In the midst of a health care crisis, people often turn to hospitals for help — whether it’s during a pandemic, for a behavioral health problem, or any number of other kinds of emergencies.

Such is the case with the recent closure of 29 Lags Medical Centers, which operate high-volume pain management clinics in California. Because of those closures, some of your emergency departments may see high numbers of patients needing prescription refills. 

While the Department of Health Care Services (DHCS) is working with health plans and community organizations to create transition plans for the patients, the department anticipates that many patients may have difficulty obtaining new pain management providers and may turn to emergency departments for help.
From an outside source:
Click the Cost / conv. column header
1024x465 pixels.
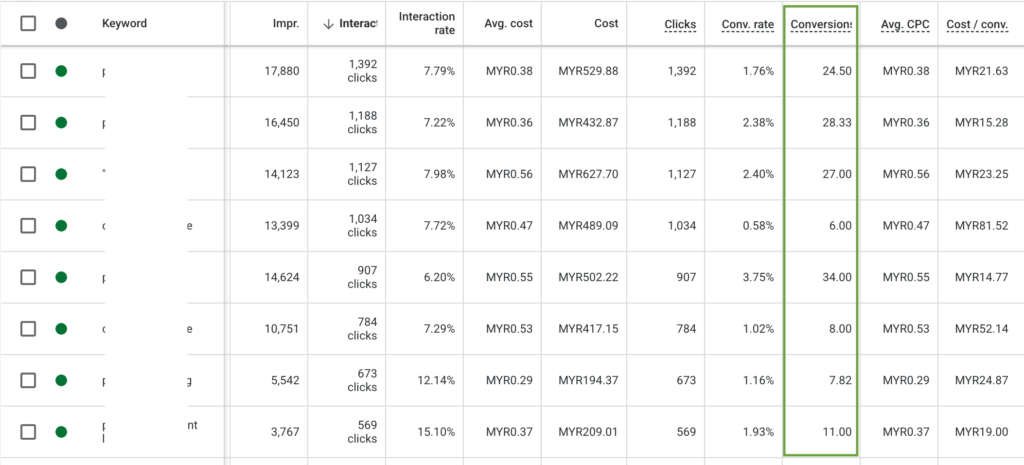[x=977, y=24]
Although the clinics were located throughout the state, a number of them are concentrated in the Hospital Council region — Alameda, Fresno, Kern, Kings, Madera, Merced, Monterey, Sacramento, San Luis Obispo, San Joaquin, Santa Cruz, Stanislaus, and Tulare counties — and hospitals should be prepared to see an influx of patients seeking prescription refills given the sudden closures and the high volume of affected patients. 

And given the fact that there is already a national shortage of pain management providers, this may only add to the strain on emergency departments, as patients seek bridging prescriptions to prevent withdrawal. Because patients may have difficulty finding new providers, DHCS has provided a list of resources that could be used to connect patients to additional access sites for treatment.
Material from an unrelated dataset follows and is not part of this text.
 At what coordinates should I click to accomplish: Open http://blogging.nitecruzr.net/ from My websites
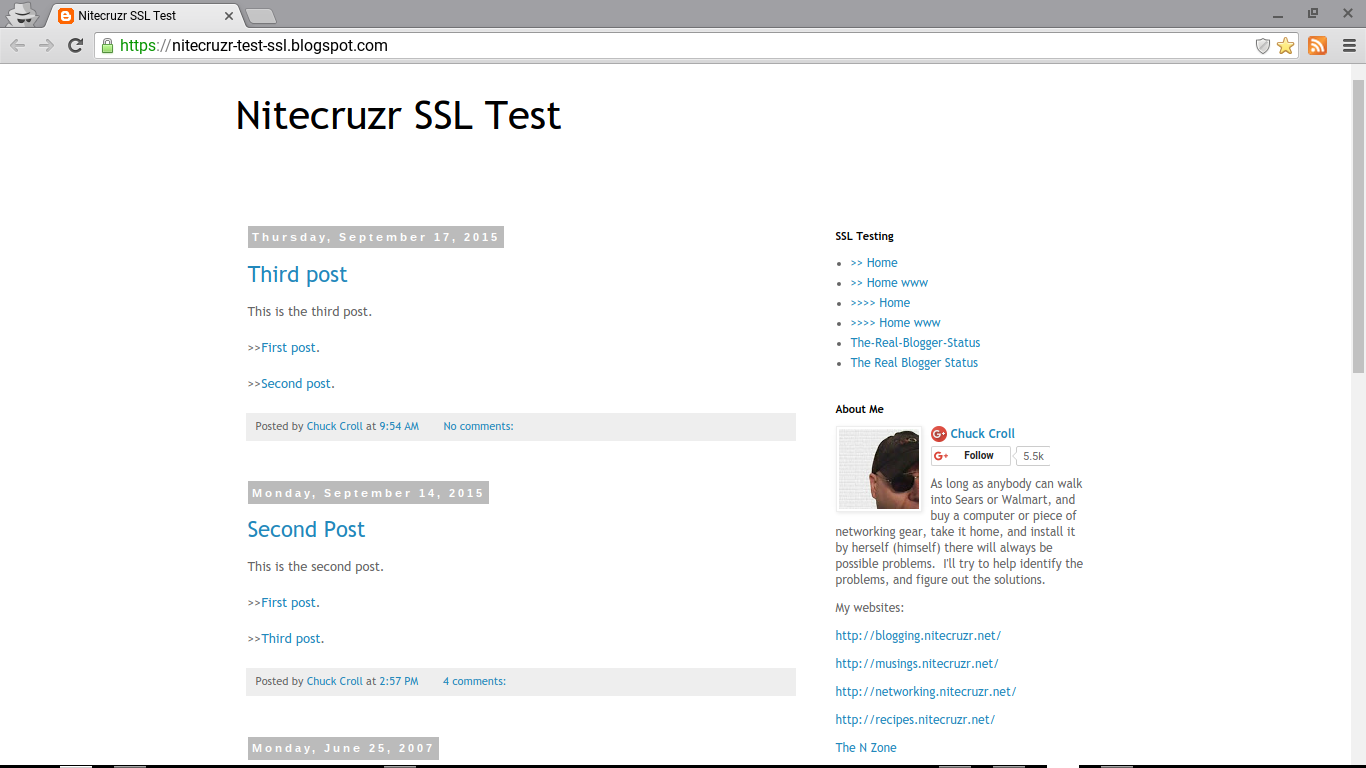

At the same time, as we await a full reopening of the state, hospitals must prepare for the impending mental health and substance abuse tsunami that has been brought on by the COVID-19 pandemic. Since the pandemic began, mental health conditions have been exacerbated — during the last year, more kids have ended up in hospital emergency rooms for mental health conditions (up 24% for children ages 5-11, up 31% for young adults ages 12-17) — and barriers to accessing care may have worsened, likely leaving many people in need of mental health and substance use treatment.
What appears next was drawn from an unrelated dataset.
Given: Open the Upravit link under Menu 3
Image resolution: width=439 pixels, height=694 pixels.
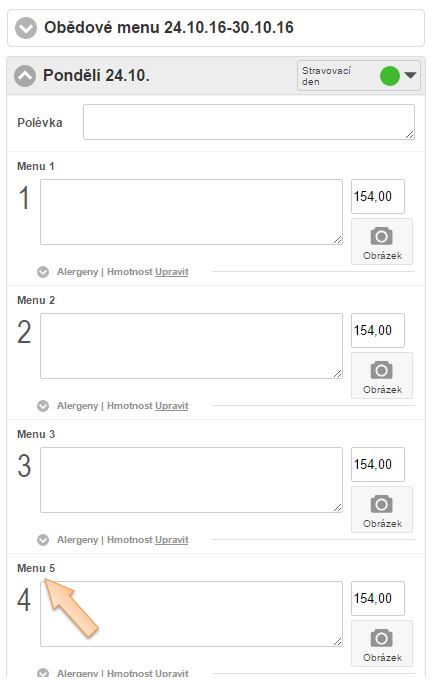Looking at the screenshot, I should [172, 540].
New findings from the Centers for Medicare & Medicaid Services show that Medicaid and Children’s Health Insurance Program beneficiaries skipped millions of primary, preventive, and mental health care visits from March 2020 to October 2020, compared with the same period in 2019. CMS also reported that while some treatments have rebounded to pre-pandemic levels, mental health services have been the slowest to pick up.

With the need for mental health and substance use care only likely to increase in the coming months, it’s imperative that Californians receive behavioral health care in the most expedient way possible. The current approach to behavioral health care, which varies by county, often leaves those who are experiencing a mental health crisis in an emergency room, jail, or even struggling with homelessness. That’s why CHA is co-sponsoring (with NAMI CA) Assembly Bill 1331 (Irwin), which would establish, under the Department of Health Care Services, a full-time statewide director of crisis services. Earlier this month, the bill passed the Assembly unanimously and now moves to the Senate.

As the pandemic winds down and the state begins to reopen, we know that there will always be new challenges confronting hospitals. But no matter the emergency — pandemic, behavioral health, or anything else — your hospitals will be there to care for patients, and your Hospital Council team is here to support you.